The Five-mile Creek Greenway consists of two pathways, one being a 3-mile walking trail around the tiny town of Brookside. The trail winds around a campsite and follows Five-mile Creek. The other is a repurposed Birmingham Mineral RailRoad consisting of a corridor of crushed stone starting at Black Creek Park in Fultondale and running under US-31 and I-65, through the two well-maintained Black Creek parks along the creek and then via a high bank above Black Creek on the left until it reaches Shady Grove Road and the town of Gardendale. The first stretch is three miles, and the second stretch after Shady Grove Road is 2 miles.
The trail runs East to West until it turns North for a while along Plum Road – it also used to be called Jew Hollow Road, Jew Hollow being a mining camp operated by the Pratt Coal & Coke Company at a mine north of Dogtown, says BhamWiki, including the information that three dry-goods stores operated by the Gordon, Kronenberg and Levowitz families largely explain the name. The road that parallels the trail goes through Coalburg. At the East end is the Fultondale Coke Oven historical park with remnants of bee-hive ovens.
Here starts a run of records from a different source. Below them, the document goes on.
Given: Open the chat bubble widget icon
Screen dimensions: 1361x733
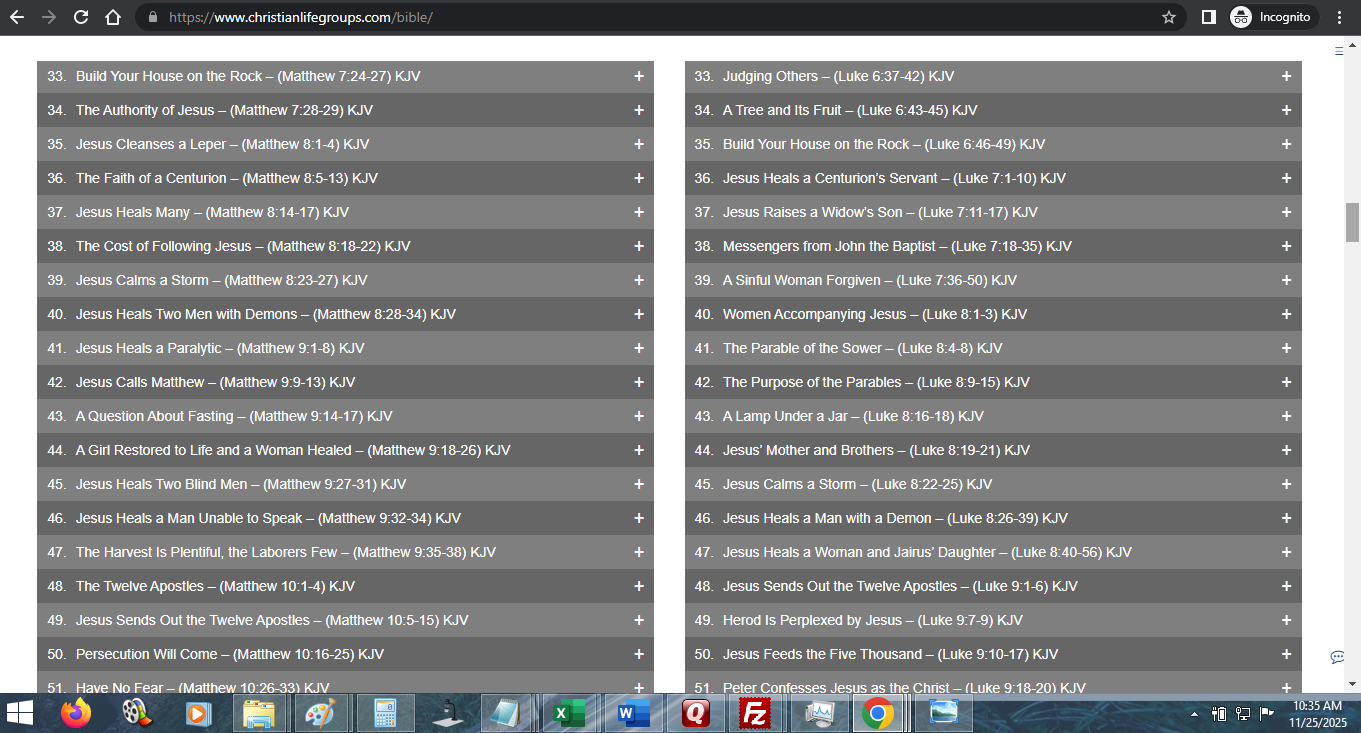Looking at the screenshot, I should 1337,657.
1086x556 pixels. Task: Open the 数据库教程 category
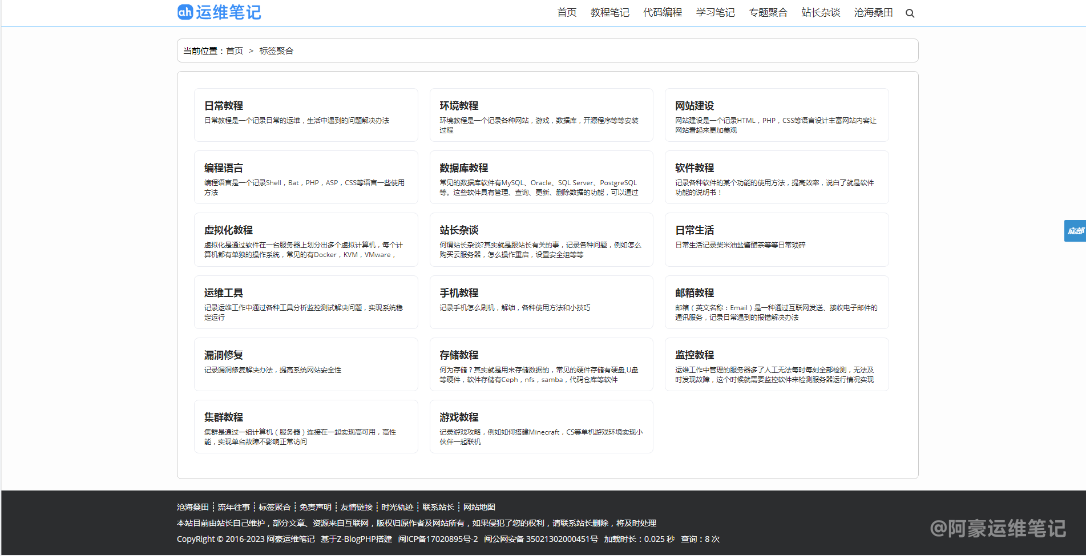click(x=464, y=168)
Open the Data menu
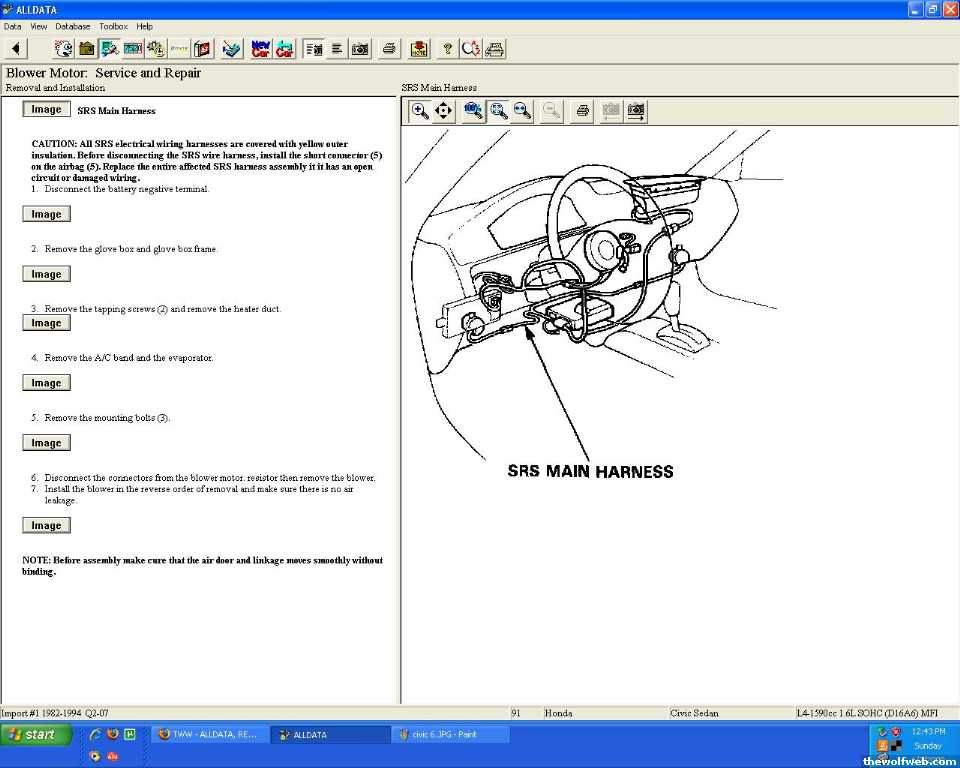Screen dimensions: 960x768 [x=12, y=26]
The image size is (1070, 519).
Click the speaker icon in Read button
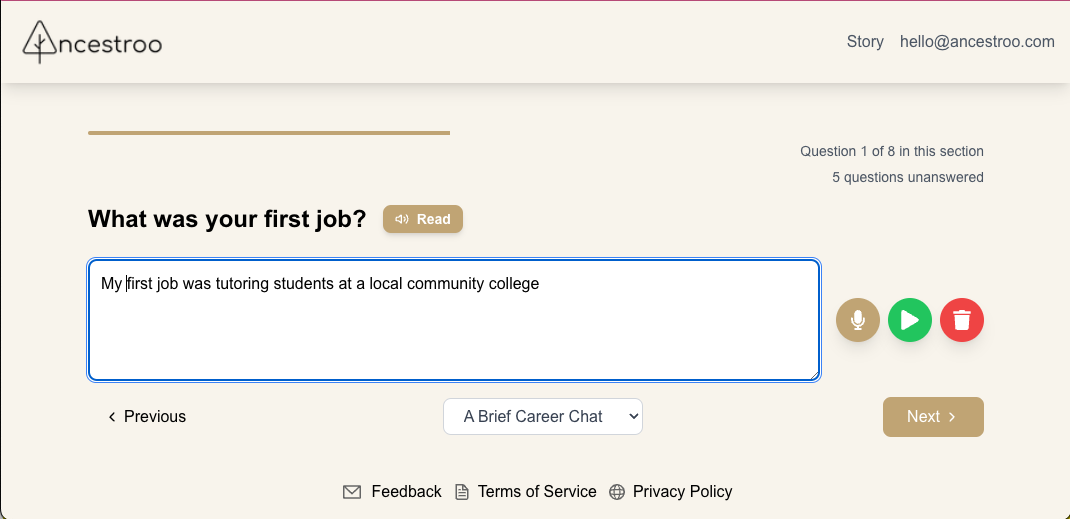(402, 219)
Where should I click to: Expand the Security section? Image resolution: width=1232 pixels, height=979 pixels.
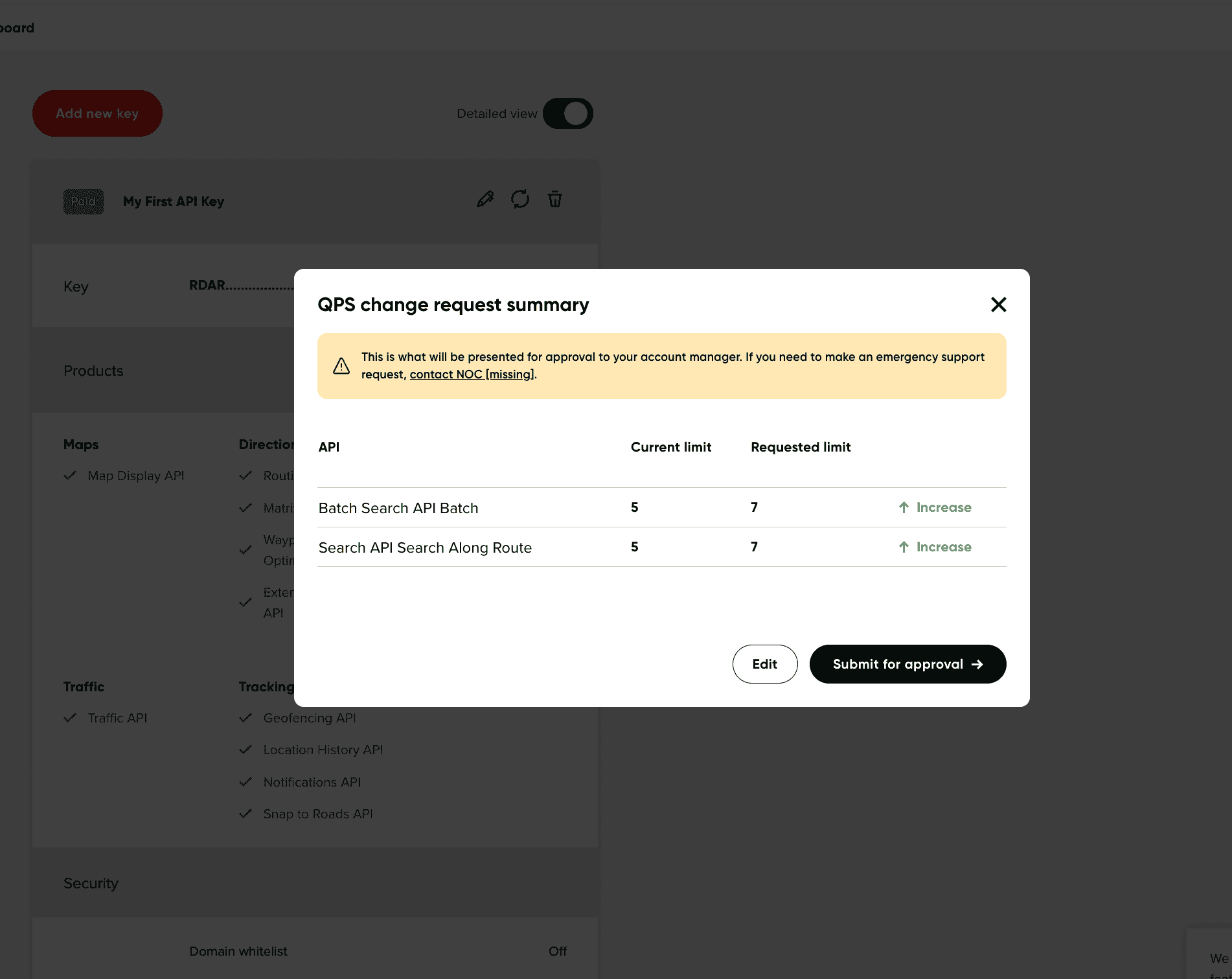(91, 884)
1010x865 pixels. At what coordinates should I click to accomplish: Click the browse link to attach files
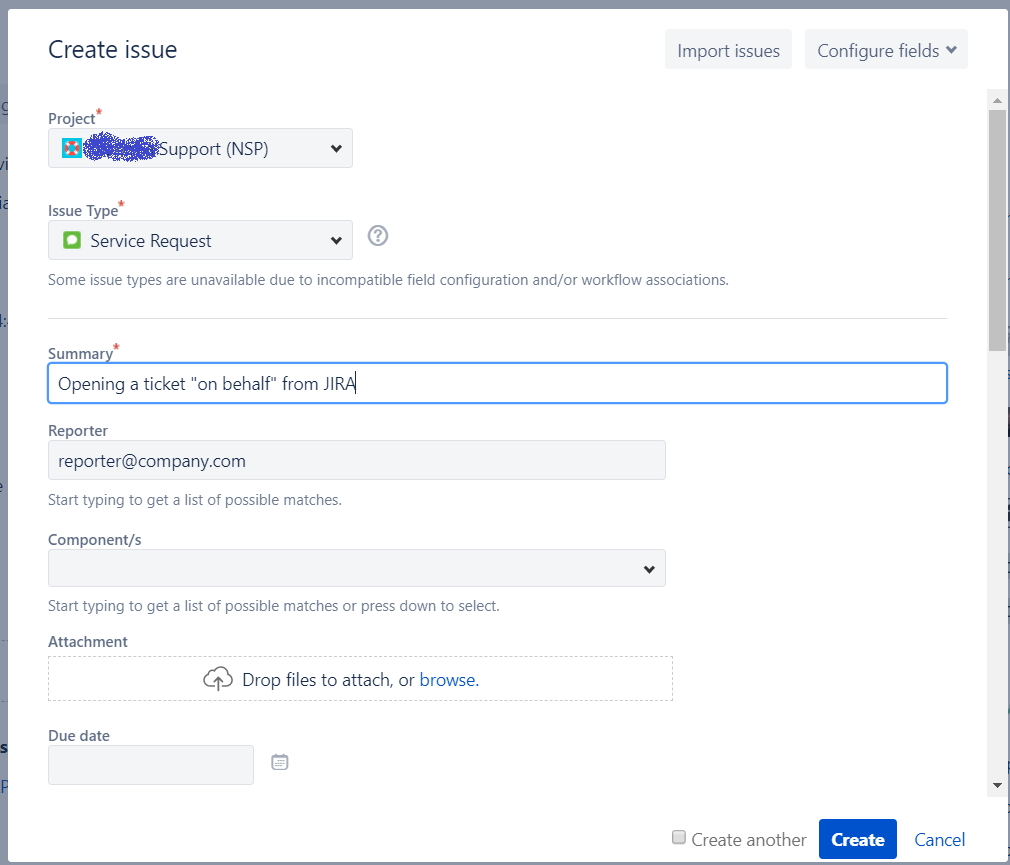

The rail trail is flat and approachable for walkers, new bikers and children. The developed crushed stone path ends shortly after you come to a commemorative shelter with a red-painted bicycle. Five-mile creek and Black Creek were considerably polluted during the period of productive coal extraction in the Warrior Coal Fields northwest of Birmingham, but now there is interest in cleaning up the rivers and creeks, although more residential communities have also been established in this area. Five-mile creek paddling route information is available here at the Brookside, Alabama website. Here is a useful map and more information about Five-mile Creek canoe launches.
Black Creek originates from various sources in Fultondale and flows into Five-mile Creek – which you can see here at the left about a week after a tornado struck the area, so it’s flowing pretty fast, it seems to me. This location is at the Canoe Launch in Brookside where they will drive you up the creek a piece and deposit you with a canoe or kayak to float back to the launch where you will recognize it by a small stop sign.Five-mile Creek is much more extensive than Black Creek and is said to originate at a spring in Chalkville. It is actually 43 miles long and winds constantly in its path, eventually flowing into the Locust Fork River.